Fin des visas court-séjour en Egypte pour barrer la route aux défenseurs des droits de l’homme

 A compter du 15 mai prochain, les étrangers souhaitant entrer dans le pays sans passer par un tour-opérateur devront faire, au préalable, une demande de visa. La mesure, qui pourrait s’avérer lourde de conséquence pour l’économie touristique, est largement considérée comme une tentative de barrer l’entrée du pays aux défenseurs des droits de l’homme.

 Les visas court-séjour ne seront bientôt plus qu'un lointain souvenir en Egypte. (photo Flickr/ Valerie Hukalo)
 Les visas court-séjour ne seront bientôt plus qu’un lointain souvenir en Egypte.
(photo Flickr/ Valerie Hukalo)

La fin d’une époque. L’Egypte vient d’annoncer qu’à compter du 15 mai prochain, les touristes voyageant seuls – à comprendre sans l’aide d’un tour-opérateur ou d’une agence de voyage – ne seront plus en capacité de payer pour leur visa à l’arrivée dans le pays.

Une décision inattendue qui risque d’entacher encore un peu plus la réputation d’une industrie touristique égyptienne d’ores et déjà exsangue. En effet, obliger les voyageurs à effectuer au préalable une demande de visa auprès des ambassades pourrait bien décourager une bonne partie des touristes individuels et des visiteurs de dernière minute. Ces derniers représentaient pourtant, dans les bonnes années, près du quart du nombre total de touristes, comme l’explique cet article du Guardian.

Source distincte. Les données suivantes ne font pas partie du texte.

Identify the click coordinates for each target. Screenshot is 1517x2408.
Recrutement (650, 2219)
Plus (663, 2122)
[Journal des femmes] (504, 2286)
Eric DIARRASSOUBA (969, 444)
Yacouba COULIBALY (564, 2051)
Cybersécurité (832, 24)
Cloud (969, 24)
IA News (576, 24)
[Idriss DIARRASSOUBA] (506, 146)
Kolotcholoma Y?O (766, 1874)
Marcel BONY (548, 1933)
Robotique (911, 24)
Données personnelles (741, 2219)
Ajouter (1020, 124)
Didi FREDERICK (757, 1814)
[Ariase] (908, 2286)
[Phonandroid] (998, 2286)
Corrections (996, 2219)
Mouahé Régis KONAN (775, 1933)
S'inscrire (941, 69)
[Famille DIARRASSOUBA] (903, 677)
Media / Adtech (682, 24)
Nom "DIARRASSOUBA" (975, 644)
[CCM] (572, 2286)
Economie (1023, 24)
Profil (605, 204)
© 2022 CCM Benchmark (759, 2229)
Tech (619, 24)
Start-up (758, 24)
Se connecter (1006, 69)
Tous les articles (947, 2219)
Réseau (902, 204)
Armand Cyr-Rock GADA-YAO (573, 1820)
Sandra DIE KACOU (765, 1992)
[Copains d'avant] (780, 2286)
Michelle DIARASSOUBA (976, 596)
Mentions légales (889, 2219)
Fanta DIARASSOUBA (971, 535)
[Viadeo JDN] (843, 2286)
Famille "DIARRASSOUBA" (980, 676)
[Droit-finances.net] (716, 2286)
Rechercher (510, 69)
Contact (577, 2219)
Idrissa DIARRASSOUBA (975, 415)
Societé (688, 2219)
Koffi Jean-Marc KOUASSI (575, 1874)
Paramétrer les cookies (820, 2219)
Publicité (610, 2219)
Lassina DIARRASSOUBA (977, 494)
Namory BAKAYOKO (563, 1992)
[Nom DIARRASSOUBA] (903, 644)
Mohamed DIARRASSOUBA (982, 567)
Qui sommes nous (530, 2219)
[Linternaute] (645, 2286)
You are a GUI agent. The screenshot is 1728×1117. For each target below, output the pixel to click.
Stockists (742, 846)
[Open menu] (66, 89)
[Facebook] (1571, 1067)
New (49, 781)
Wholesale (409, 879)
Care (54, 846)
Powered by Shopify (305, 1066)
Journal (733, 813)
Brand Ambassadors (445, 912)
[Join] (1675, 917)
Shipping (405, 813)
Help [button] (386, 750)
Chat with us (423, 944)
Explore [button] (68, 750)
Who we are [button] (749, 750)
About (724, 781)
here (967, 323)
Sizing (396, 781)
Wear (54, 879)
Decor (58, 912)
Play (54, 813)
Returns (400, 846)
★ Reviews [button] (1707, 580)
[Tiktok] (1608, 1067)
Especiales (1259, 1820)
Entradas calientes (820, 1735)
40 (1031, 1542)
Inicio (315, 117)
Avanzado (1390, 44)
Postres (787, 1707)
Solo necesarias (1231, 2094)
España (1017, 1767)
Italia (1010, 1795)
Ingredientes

Nombreux sont ceux qui s’interrogent sur le timing de cette décision qui intervient seulement quelques jours après la tenue du grand sommet économique de Sharm el-Sheikh, la semaine dernière. L’Egypte y avait pourtant tout fait pour se montrer désireuse de tourner la page de quatre ans d’agitation sociale et politique et apparaître ouverte aux opportunités économiques.

La décision d’arrêter de délivrer des visas court-séjour dans les aéroports égyptiens serait en réalité le fruit de plusieurs mois de délibération des responsables de la sécurité du pays. Dans un article de Reuters, une source proche des services de sécurité évoque même une volonté de “contrôler plus efficacement les visites des défenseurs des droits de l’homme occidentaux, qui se sont montrés très critiques envers l’Egypte depuis l’intensification de la répression menée contre les islamistes et les opposants au régime.

Le ministère du tourisme égyptien semble pour sa part persuadé que le changement n’aurait qu’un impact minime sur l’économie égyptienne. “Je ne crois pas que cette mesure aura de mauvaises conséquences dans la mesure où la plupart des touristes viennent en groupe”, déclarait ainsi le conseiller de presse du ministère du tourisme, Rasha Azaizi, ce mardi.

En 2010, juste avant le soulèvement populaire, les revenus du tourisme représentaient un gain de près de 34 milliards d’euros de devises étrangères pour l’Etat égyptien. En 2013, il fallait diviser ce nombre par deux. Début 2015, la situation est à peine meilleure. Seuls 10 millions de touristes ont visité le pays l’année dernière. Ils étaient 14.7 millions en 2010.